WORK REQUEST – Lines before the one holding "Play the 57,000+ games video" are not wanted. Please copy that line and everything after it to the end of the records, exactly, skipping pictures.

★ ★ ★ ★ ★

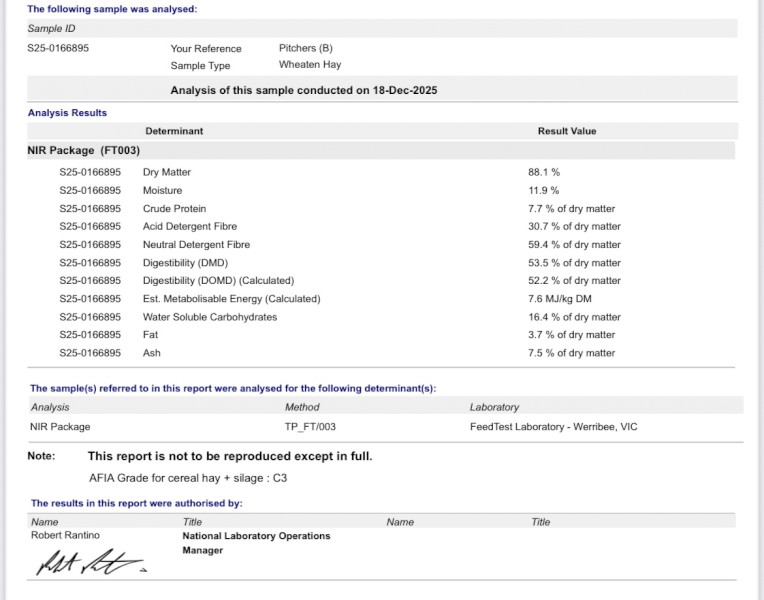The width and height of the screenshot is (764, 600).
Task: Click the 'Result Value' column header
Action: [x=566, y=131]
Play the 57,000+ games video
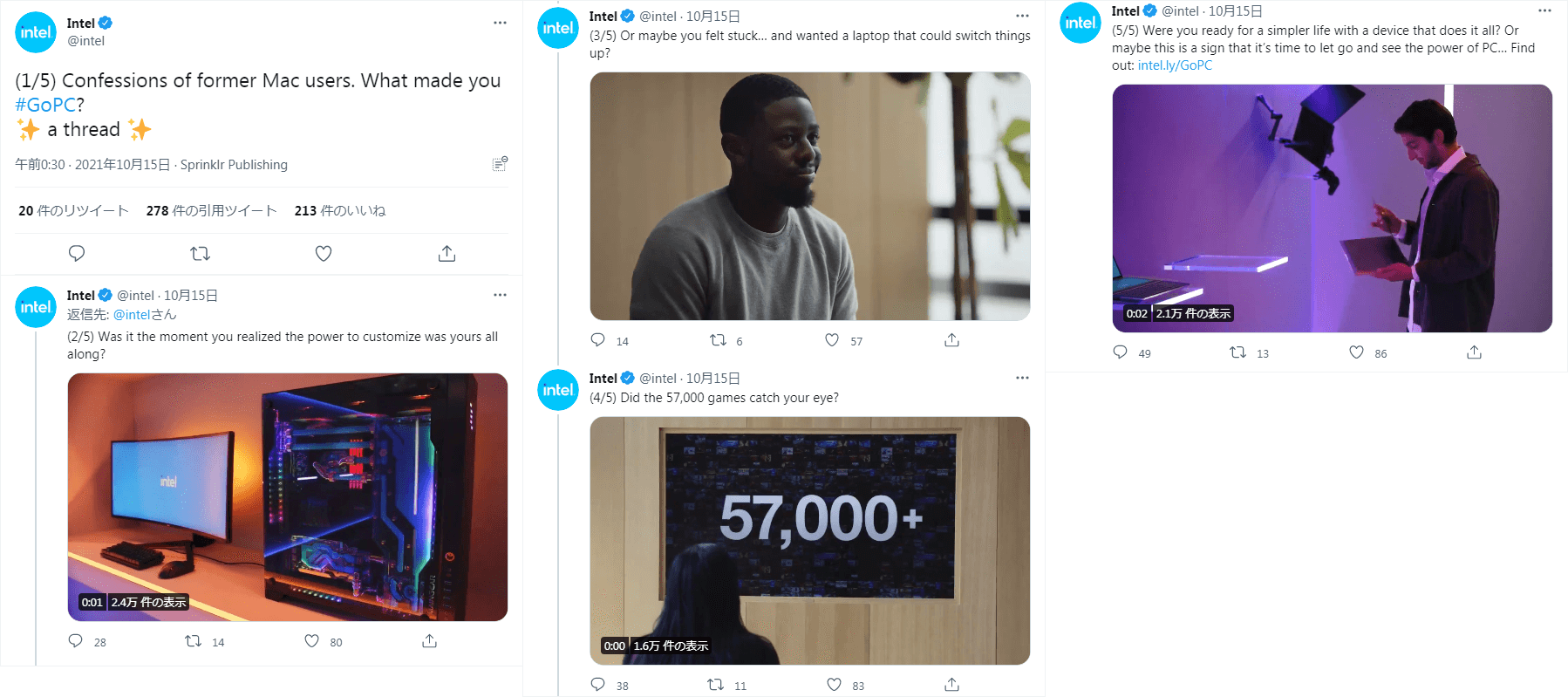This screenshot has height=697, width=1568. pos(809,541)
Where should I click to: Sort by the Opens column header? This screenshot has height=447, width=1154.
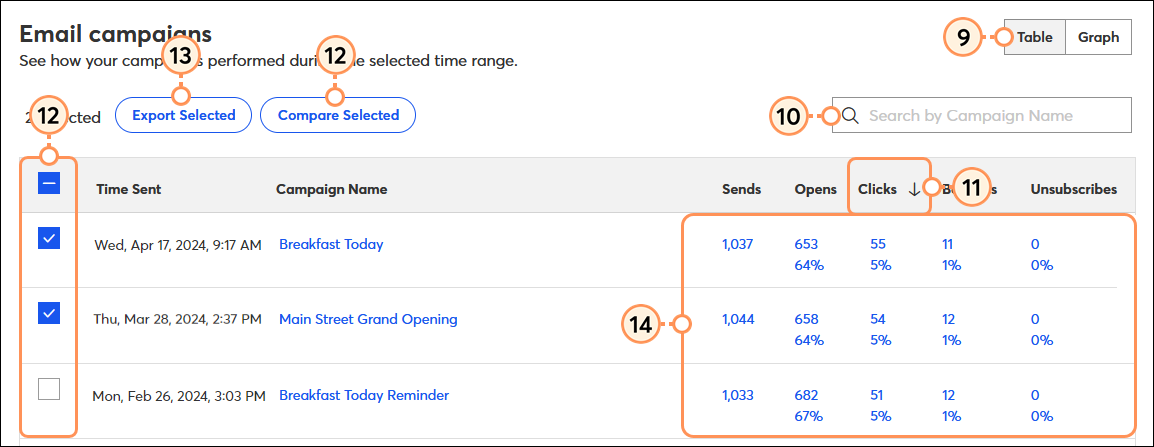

★ ★ ★ ★ ★

WRITTEN SOLUTION –
Play the 57,000+ games video
This screenshot has height=697, width=1568. pos(809,541)
Where should I click to: Sort by the Opens column header? This screenshot has height=447, width=1154.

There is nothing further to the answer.